Description of the task:
Looking at the listing below, retype exactly the lines starting at the one containing "Instruction: Click the AK user avatar button" and ending at the one containing "Given: Expand the", both included, and nothing else.

The input:
=== Begin Enclosure ===
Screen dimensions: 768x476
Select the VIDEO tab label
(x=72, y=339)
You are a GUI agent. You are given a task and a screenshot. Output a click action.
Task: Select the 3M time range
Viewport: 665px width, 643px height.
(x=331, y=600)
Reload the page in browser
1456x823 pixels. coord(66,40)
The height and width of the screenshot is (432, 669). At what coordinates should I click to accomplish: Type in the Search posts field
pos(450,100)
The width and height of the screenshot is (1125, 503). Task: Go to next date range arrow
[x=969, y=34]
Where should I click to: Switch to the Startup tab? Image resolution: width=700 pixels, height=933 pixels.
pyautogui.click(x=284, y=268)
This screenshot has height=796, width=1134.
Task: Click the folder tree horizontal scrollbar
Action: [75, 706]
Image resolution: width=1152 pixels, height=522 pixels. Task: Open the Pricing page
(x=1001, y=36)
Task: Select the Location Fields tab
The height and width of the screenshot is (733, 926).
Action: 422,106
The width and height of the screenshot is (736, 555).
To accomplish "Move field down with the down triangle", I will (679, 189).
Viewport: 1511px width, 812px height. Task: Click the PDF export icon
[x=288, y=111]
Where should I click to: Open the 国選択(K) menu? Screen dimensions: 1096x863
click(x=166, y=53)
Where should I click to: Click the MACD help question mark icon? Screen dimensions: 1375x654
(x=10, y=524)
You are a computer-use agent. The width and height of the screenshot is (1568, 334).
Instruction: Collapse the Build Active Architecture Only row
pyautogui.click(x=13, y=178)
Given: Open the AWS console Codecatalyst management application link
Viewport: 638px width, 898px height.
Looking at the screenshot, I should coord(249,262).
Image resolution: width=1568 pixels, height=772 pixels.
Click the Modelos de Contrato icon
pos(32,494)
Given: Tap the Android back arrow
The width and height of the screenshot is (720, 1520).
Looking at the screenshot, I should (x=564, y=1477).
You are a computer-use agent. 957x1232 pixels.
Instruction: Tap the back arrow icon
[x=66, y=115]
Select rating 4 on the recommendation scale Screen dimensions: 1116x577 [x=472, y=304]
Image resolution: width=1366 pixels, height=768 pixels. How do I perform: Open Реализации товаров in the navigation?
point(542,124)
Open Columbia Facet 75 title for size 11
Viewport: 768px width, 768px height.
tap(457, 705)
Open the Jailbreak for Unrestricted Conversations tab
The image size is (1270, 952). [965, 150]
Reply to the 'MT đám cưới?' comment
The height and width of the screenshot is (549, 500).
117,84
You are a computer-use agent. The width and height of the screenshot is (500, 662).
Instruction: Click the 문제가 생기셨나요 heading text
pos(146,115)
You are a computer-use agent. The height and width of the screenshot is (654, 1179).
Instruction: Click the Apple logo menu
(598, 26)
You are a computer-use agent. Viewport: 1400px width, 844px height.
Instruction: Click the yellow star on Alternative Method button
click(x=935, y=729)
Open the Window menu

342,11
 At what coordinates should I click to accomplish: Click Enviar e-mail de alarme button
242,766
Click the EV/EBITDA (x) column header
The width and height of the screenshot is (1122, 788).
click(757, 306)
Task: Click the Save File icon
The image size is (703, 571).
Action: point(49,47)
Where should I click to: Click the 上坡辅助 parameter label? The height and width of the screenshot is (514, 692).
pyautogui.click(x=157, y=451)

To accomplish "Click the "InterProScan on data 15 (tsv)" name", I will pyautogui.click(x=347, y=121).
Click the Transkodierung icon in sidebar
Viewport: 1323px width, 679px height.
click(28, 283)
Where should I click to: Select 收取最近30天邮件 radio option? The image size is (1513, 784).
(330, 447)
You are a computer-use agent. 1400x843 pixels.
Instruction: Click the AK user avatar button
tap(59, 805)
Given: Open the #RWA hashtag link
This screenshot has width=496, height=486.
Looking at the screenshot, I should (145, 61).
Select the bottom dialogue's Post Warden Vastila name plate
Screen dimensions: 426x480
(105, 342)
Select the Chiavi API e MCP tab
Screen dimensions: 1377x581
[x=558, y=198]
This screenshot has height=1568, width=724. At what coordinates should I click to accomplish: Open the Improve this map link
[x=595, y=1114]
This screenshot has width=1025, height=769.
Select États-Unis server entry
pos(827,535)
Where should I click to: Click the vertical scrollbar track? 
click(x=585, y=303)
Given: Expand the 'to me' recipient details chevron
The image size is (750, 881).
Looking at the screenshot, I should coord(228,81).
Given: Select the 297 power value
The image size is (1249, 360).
=== End Enclosure ===
Your response:
Instruction: Click the AK user avatar button
tap(59, 805)
Given: Open the #RWA hashtag link
This screenshot has width=496, height=486.
Looking at the screenshot, I should (145, 61).
Select the bottom dialogue's Post Warden Vastila name plate
Screen dimensions: 426x480
(105, 342)
Select the Chiavi API e MCP tab
Screen dimensions: 1377x581
[x=558, y=198]
This screenshot has height=1568, width=724. At what coordinates should I click to accomplish: Open the Improve this map link
[x=595, y=1114]
This screenshot has width=1025, height=769.
Select États-Unis server entry
pos(827,535)
Where should I click to: Click the vertical scrollbar track? 
click(x=585, y=303)
Given: Expand the 'to me' recipient details chevron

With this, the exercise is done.